** begin Supplied material **
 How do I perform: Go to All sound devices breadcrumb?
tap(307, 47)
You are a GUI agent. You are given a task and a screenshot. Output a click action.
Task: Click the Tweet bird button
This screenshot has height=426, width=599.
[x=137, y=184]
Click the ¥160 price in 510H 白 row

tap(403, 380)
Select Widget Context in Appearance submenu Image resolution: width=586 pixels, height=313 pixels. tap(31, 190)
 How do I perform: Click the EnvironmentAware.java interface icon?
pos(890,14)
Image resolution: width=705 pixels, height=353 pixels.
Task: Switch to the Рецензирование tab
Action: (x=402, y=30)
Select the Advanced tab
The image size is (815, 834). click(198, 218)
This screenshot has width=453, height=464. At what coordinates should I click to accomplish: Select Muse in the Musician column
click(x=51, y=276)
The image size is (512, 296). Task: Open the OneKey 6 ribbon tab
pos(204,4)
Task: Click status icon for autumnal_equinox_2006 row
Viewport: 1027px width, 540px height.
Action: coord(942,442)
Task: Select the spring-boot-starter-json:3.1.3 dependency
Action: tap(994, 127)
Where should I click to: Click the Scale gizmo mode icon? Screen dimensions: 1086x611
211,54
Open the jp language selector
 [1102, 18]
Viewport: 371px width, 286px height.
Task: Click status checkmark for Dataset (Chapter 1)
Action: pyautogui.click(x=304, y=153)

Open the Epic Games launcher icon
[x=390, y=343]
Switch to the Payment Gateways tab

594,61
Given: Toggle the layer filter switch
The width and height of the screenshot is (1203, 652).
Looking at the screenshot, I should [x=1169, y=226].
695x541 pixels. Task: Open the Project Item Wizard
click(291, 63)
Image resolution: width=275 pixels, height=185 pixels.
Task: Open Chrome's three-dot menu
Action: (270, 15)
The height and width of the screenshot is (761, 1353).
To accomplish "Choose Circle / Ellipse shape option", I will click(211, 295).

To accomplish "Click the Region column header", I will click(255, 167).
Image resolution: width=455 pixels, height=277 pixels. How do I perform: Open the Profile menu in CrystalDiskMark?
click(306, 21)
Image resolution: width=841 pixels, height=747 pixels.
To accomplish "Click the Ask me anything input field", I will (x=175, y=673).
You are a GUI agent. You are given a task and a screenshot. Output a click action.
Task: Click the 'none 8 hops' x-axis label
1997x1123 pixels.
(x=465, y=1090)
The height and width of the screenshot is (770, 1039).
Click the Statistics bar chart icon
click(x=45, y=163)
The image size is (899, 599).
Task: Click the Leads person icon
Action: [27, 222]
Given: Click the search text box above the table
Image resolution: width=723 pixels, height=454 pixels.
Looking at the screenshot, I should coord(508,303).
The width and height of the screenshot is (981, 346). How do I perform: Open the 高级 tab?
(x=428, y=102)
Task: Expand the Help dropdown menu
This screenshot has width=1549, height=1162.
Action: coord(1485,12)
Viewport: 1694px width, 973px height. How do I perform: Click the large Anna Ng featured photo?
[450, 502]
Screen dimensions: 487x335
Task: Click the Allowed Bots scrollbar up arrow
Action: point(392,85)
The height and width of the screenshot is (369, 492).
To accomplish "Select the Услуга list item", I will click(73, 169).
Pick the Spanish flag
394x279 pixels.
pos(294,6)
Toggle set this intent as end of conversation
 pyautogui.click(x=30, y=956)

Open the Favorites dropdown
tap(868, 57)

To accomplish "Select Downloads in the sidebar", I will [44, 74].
** end Supplied material **
**Given instruction**
Copy every item above word for word, leaving nothing out.

**The completed task**
 How do I perform: Go to All sound devices breadcrumb?
tap(307, 47)
You are a GUI agent. You are given a task and a screenshot. Output a click action.
Task: Click the Tweet bird button
This screenshot has height=426, width=599.
[x=137, y=184]
Click the ¥160 price in 510H 白 row

tap(403, 380)
Select Widget Context in Appearance submenu Image resolution: width=586 pixels, height=313 pixels. tap(31, 190)
 How do I perform: Click the EnvironmentAware.java interface icon?
pos(890,14)
Image resolution: width=705 pixels, height=353 pixels.
Task: Switch to the Рецензирование tab
Action: (x=402, y=30)
Select the Advanced tab
The image size is (815, 834). click(198, 218)
This screenshot has width=453, height=464. At what coordinates should I click to accomplish: Select Muse in the Musician column
click(x=51, y=276)
The image size is (512, 296). Task: Open the OneKey 6 ribbon tab
pos(204,4)
Task: Click status icon for autumnal_equinox_2006 row
Viewport: 1027px width, 540px height.
Action: coord(942,442)
Task: Select the spring-boot-starter-json:3.1.3 dependency
Action: tap(994, 127)
Where should I click to: Click the Scale gizmo mode icon? Screen dimensions: 1086x611
211,54
Open the jp language selector
 [1102, 18]
Viewport: 371px width, 286px height.
Task: Click status checkmark for Dataset (Chapter 1)
Action: pyautogui.click(x=304, y=153)

Open the Epic Games launcher icon
[x=390, y=343]
Switch to the Payment Gateways tab

594,61
Given: Toggle the layer filter switch
The width and height of the screenshot is (1203, 652).
Looking at the screenshot, I should [x=1169, y=226].
695x541 pixels. Task: Open the Project Item Wizard
click(291, 63)
Image resolution: width=275 pixels, height=185 pixels.
Task: Open Chrome's three-dot menu
Action: (270, 15)
The height and width of the screenshot is (761, 1353).
To accomplish "Choose Circle / Ellipse shape option", I will click(211, 295).

To accomplish "Click the Region column header", I will click(255, 167).
Image resolution: width=455 pixels, height=277 pixels. How do I perform: Open the Profile menu in CrystalDiskMark?
click(306, 21)
Image resolution: width=841 pixels, height=747 pixels.
To accomplish "Click the Ask me anything input field", I will (x=175, y=673).
You are a GUI agent. You are given a task and a screenshot. Output a click action.
Task: Click the 'none 8 hops' x-axis label
1997x1123 pixels.
(x=465, y=1090)
The height and width of the screenshot is (770, 1039).
Click the Statistics bar chart icon
click(x=45, y=163)
The image size is (899, 599).
Task: Click the Leads person icon
Action: [27, 222]
Given: Click the search text box above the table
Image resolution: width=723 pixels, height=454 pixels.
Looking at the screenshot, I should coord(508,303).
The width and height of the screenshot is (981, 346). How do I perform: Open the 高级 tab?
(x=428, y=102)
Task: Expand the Help dropdown menu
This screenshot has width=1549, height=1162.
Action: coord(1485,12)
Viewport: 1694px width, 973px height. How do I perform: Click the large Anna Ng featured photo?
[450, 502]
Screen dimensions: 487x335
Task: Click the Allowed Bots scrollbar up arrow
Action: point(392,85)
The height and width of the screenshot is (369, 492).
To accomplish "Select the Услуга list item", I will click(73, 169).
Pick the Spanish flag
394x279 pixels.
pos(294,6)
Toggle set this intent as end of conversation
 pyautogui.click(x=30, y=956)

Open the Favorites dropdown
tap(868, 57)

To accomplish "Select Downloads in the sidebar", I will [44, 74].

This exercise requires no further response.